* [THE INPUT]:
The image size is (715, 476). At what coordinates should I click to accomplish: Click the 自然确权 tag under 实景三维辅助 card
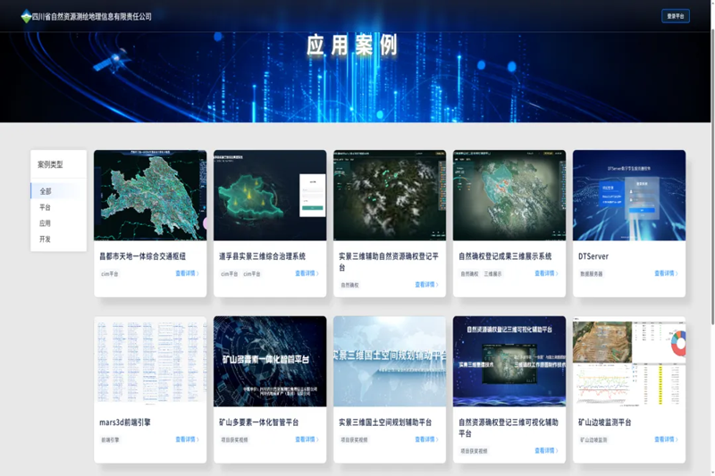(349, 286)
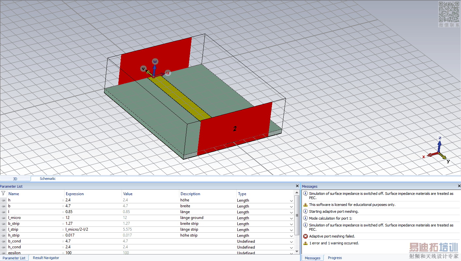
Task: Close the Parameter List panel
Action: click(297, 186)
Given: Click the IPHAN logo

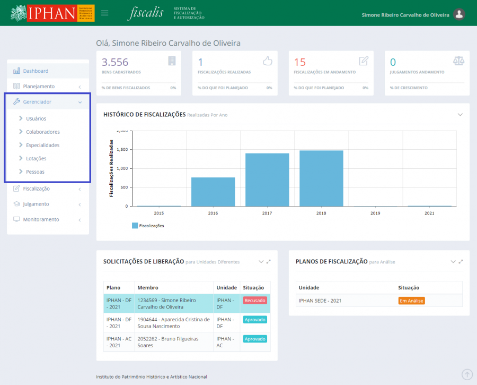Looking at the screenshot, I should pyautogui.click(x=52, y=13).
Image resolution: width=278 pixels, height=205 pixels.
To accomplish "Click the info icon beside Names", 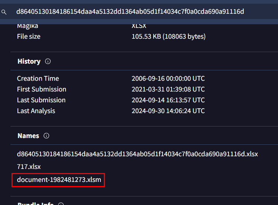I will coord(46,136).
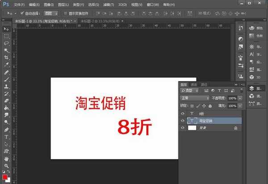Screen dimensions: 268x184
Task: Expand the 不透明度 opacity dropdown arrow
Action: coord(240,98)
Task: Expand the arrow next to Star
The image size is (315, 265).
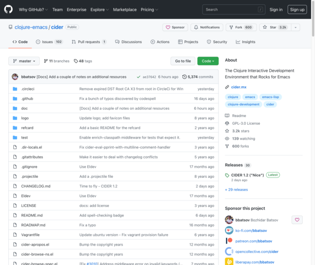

* [PROBLEM REQUIREMENTS]: At the line containing "Task: Expand the arrow next to Star", begin reproducing the entries word for word, and continue through their last line. Leave out the pictures.

* [THE ANSWER]:
Task: Expand the arrow next to Star
The image size is (315, 265).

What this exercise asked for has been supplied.